======== Passage to read ========

It's been awhile since I last updated. I want to apologize for leaving you guys on such a depressing note. I was going through a rough patch at the time and just needed sometime to clear my head. I've actually been trying to post something on here for awhile, but everytime I made an attempt, I didn't know how to begin because so much has gone on since my last update. But I've decided, instead of updaing you guys on everything that has happend in my life up to this point, I'm going to let you guys know what to be expecting in the future.
I've had a pretty cool year since I've been here on blogstream. I've met some awesome people and even learned little bit about myself in the process (corny, yes..but true). I've had this blog since the end of my junior year in high school, til now, the summer before I head to college! It's crazy going back and seeing where I was to where I am now. Some of the things I cared about and the things that pissed me off the most have changed (again, only some).
But I think Tyler-Talk has run it's course, and it's time for me take a few steps foward and start an "official" site. Not a tag on to blogstream (not that I dislike blogstream or anything). I've learned that I enjoy writing and having a place "that's my own," will only further inspire me to do so.
So in closing, this is definately not a good-bye to those who still stop by Tyler-Talk from time to time, but more like a new beginning (again with the cornyness..but true). I will still update on here until the new site is up, and I'm hoping to have that done by the end of the summer. I just need to find a webpage designer who could help me out with the site, and also get a domain name for it too. I'll keep y'all posted on what's happening. Leave me comments on what you think and talk to you guys soon.
It's been awhile since. Hope everyone is doing alright these days.

======== Data entries ========

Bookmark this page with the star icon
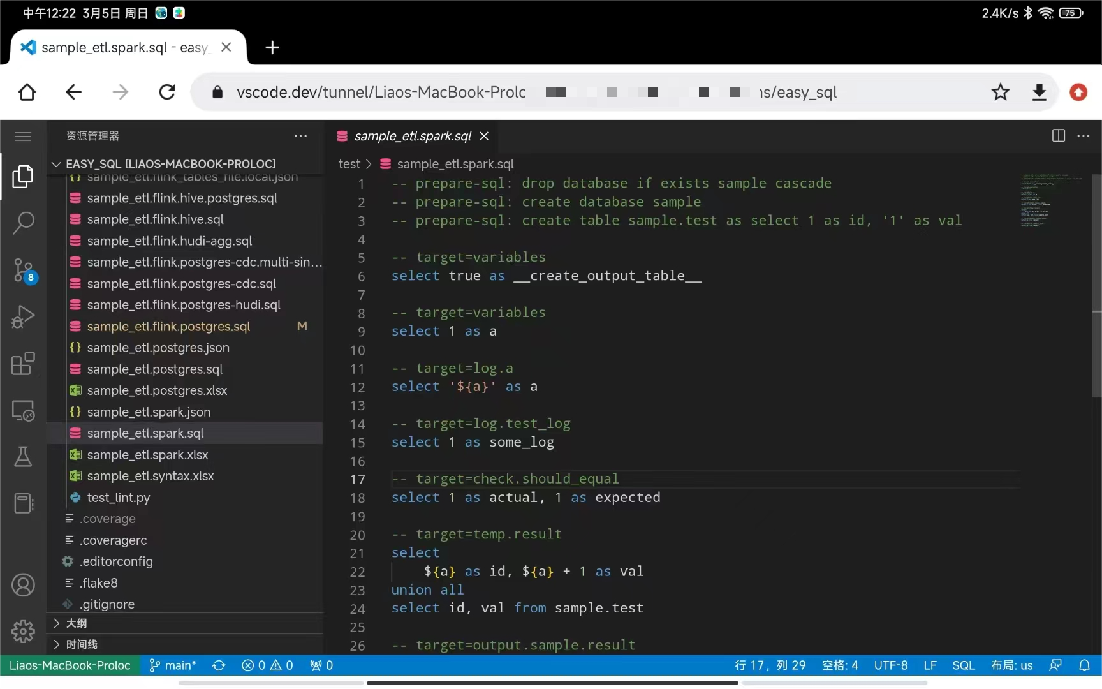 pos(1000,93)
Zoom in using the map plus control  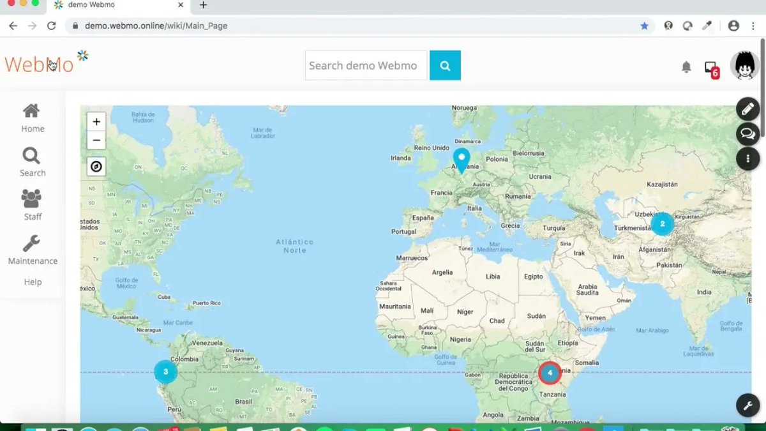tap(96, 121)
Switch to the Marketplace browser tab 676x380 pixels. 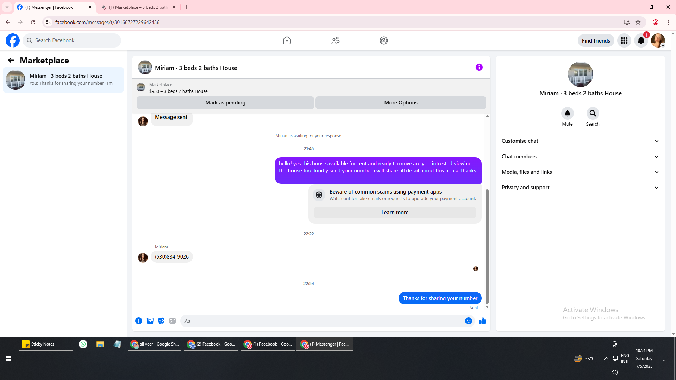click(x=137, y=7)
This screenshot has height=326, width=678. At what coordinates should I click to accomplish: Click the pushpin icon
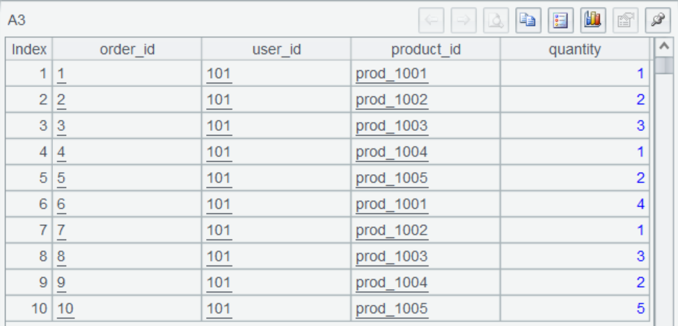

========

Goal of the exercise: Reproduce the full Tyler-Talk blog post word for word, from its first sentence to its last.

Exercise result:
It's been awhile since I last updated. I want to apologize for leaving you guys on such a depressing note. I was going through a rough patch at the time and just needed sometime to clear my head. I've actually been trying to post something on here for awhile, but everytime I made an attempt, I didn't know how to begin because so much has gone on since my last update. But I've decided, instead of updaing you guys on everything that has happend in my life up to this point, I'm going to let you guys know what to be expecting in the future.
I've had a pretty cool year since I've been here on blogstream. I've met some awesome people and even learned little bit about myself in the process (corny, yes..but true). I've had this blog since the end of my junior year in high school, til now, the summer before I head to college! It's crazy going back and seeing where I was to where I am now. Some of the things I cared about and the things that pissed me off the most have changed (again, only some).
But I think Tyler-Talk has run it's course, and it's time for me take a few steps foward and start an "official" site. Not a tag on to blogstream (not that I dislike blogstream or anything). I've learned that I enjoy writing and having a place "that's my own," will only further inspire me to do so.
So in closing, this is definately not a good-bye to those who still stop by Tyler-Talk from time to time, but more like a new beginning (again with the cornyness..but true). I will still update on here until the new site is up, and I'm hoping to have that done by the end of the summer. I just need to find a webpage designer who could help me out with the site, and also get a domain name for it too. I'll keep y'all posted on what's happening. Leave me comments on what you think and talk to you guys soon.
It's been awhile since. Hope everyone is doing alright these days.